→ Exercise prompt
In your reply, reproduce every line of the data without any alteration.

→ Recorded information
• • • • •

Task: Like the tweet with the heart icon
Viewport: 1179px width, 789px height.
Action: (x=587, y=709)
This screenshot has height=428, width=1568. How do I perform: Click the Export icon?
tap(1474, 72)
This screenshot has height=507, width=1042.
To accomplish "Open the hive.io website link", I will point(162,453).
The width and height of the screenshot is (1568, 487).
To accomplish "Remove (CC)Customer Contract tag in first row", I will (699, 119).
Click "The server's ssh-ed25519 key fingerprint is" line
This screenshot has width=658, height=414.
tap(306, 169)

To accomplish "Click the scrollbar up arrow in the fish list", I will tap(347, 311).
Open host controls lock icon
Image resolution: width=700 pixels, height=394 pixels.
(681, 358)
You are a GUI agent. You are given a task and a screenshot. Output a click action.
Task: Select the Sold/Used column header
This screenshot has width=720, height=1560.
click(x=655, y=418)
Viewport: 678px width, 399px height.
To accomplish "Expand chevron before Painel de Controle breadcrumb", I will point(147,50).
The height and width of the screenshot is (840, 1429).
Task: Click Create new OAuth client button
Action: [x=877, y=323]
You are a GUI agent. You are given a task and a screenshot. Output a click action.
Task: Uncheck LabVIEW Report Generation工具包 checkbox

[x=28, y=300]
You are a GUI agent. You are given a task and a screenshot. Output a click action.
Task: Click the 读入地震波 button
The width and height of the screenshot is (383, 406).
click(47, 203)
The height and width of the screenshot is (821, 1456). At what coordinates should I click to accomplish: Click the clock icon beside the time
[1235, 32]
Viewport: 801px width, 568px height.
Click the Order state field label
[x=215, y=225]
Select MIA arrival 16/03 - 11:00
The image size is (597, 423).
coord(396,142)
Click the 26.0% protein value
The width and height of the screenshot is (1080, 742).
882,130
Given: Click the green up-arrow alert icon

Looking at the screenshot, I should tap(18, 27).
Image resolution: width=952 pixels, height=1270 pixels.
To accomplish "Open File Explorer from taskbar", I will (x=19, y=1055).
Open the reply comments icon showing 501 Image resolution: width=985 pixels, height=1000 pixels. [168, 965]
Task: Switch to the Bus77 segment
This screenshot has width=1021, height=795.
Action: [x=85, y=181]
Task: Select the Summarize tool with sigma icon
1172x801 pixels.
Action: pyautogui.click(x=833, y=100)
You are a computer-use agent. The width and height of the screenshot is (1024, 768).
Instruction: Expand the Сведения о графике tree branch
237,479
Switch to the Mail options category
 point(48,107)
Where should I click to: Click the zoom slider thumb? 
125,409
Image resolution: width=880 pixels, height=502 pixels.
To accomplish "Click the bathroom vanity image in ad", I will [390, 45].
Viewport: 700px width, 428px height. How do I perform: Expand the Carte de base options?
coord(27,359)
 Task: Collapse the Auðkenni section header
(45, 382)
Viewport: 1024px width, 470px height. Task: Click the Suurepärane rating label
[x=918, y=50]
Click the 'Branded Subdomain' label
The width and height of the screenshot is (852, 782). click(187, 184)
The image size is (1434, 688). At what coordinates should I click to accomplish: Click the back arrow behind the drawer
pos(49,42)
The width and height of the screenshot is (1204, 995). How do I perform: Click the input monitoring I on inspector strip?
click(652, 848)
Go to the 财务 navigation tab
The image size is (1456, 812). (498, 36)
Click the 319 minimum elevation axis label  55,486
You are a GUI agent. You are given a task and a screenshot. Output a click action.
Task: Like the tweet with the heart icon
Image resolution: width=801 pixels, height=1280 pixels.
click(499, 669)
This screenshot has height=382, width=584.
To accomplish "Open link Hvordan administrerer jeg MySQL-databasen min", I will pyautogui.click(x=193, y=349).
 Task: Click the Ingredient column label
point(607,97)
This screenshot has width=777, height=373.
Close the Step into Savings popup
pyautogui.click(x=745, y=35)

• • • • •

→ Response to the task
Task: Like the tweet with the heart icon
Viewport: 1179px width, 789px height.
Action: (x=587, y=709)
This screenshot has height=428, width=1568. How do I perform: Click the Export icon?
tap(1474, 72)
This screenshot has height=507, width=1042.
To accomplish "Open the hive.io website link", I will point(162,453).
The width and height of the screenshot is (1568, 487).
To accomplish "Remove (CC)Customer Contract tag in first row", I will (699, 119).
Click "The server's ssh-ed25519 key fingerprint is" line
This screenshot has width=658, height=414.
tap(306, 169)

To accomplish "Click the scrollbar up arrow in the fish list", I will tap(347, 311).
Open host controls lock icon
Image resolution: width=700 pixels, height=394 pixels.
(681, 358)
You are a GUI agent. You are given a task and a screenshot. Output a click action.
Task: Select the Sold/Used column header
This screenshot has width=720, height=1560.
click(x=655, y=418)
Viewport: 678px width, 399px height.
To accomplish "Expand chevron before Painel de Controle breadcrumb", I will point(147,50).
The height and width of the screenshot is (840, 1429).
Task: Click Create new OAuth client button
Action: [x=877, y=323]
You are a GUI agent. You are given a task and a screenshot. Output a click action.
Task: Uncheck LabVIEW Report Generation工具包 checkbox

[x=28, y=300]
You are a GUI agent. You are given a task and a screenshot. Output a click action.
Task: Click the 读入地震波 button
The width and height of the screenshot is (383, 406).
click(47, 203)
The height and width of the screenshot is (821, 1456). At what coordinates should I click to accomplish: Click the clock icon beside the time
[1235, 32]
Viewport: 801px width, 568px height.
Click the Order state field label
[x=215, y=225]
Select MIA arrival 16/03 - 11:00
The image size is (597, 423).
coord(396,142)
Click the 26.0% protein value
The width and height of the screenshot is (1080, 742).
882,130
Given: Click the green up-arrow alert icon

Looking at the screenshot, I should tap(18, 27).
Image resolution: width=952 pixels, height=1270 pixels.
To accomplish "Open File Explorer from taskbar", I will (x=19, y=1055).
Open the reply comments icon showing 501 Image resolution: width=985 pixels, height=1000 pixels. [168, 965]
Task: Switch to the Bus77 segment
This screenshot has width=1021, height=795.
Action: [x=85, y=181]
Task: Select the Summarize tool with sigma icon
1172x801 pixels.
Action: pyautogui.click(x=833, y=100)
You are a computer-use agent. The width and height of the screenshot is (1024, 768).
Instruction: Expand the Сведения о графике tree branch
237,479
Switch to the Mail options category
 point(48,107)
Where should I click to: Click the zoom slider thumb? 
125,409
Image resolution: width=880 pixels, height=502 pixels.
To accomplish "Click the bathroom vanity image in ad", I will [390, 45].
Viewport: 700px width, 428px height. How do I perform: Expand the Carte de base options?
coord(27,359)
 Task: Collapse the Auðkenni section header
(45, 382)
Viewport: 1024px width, 470px height. Task: Click the Suurepärane rating label
[x=918, y=50]
Click the 'Branded Subdomain' label
The width and height of the screenshot is (852, 782). click(187, 184)
The image size is (1434, 688). At what coordinates should I click to accomplish: Click the back arrow behind the drawer
pos(49,42)
The width and height of the screenshot is (1204, 995). How do I perform: Click the input monitoring I on inspector strip?
click(652, 848)
Go to the 财务 navigation tab
The image size is (1456, 812). (498, 36)
Click the 319 minimum elevation axis label  55,486
You are a GUI agent. You are given a task and a screenshot. Output a click action.
Task: Like the tweet with the heart icon
Image resolution: width=801 pixels, height=1280 pixels.
click(499, 669)
This screenshot has height=382, width=584.
To accomplish "Open link Hvordan administrerer jeg MySQL-databasen min", I will pyautogui.click(x=193, y=349).
 Task: Click the Ingredient column label
point(607,97)
This screenshot has width=777, height=373.
Close the Step into Savings popup
pyautogui.click(x=745, y=35)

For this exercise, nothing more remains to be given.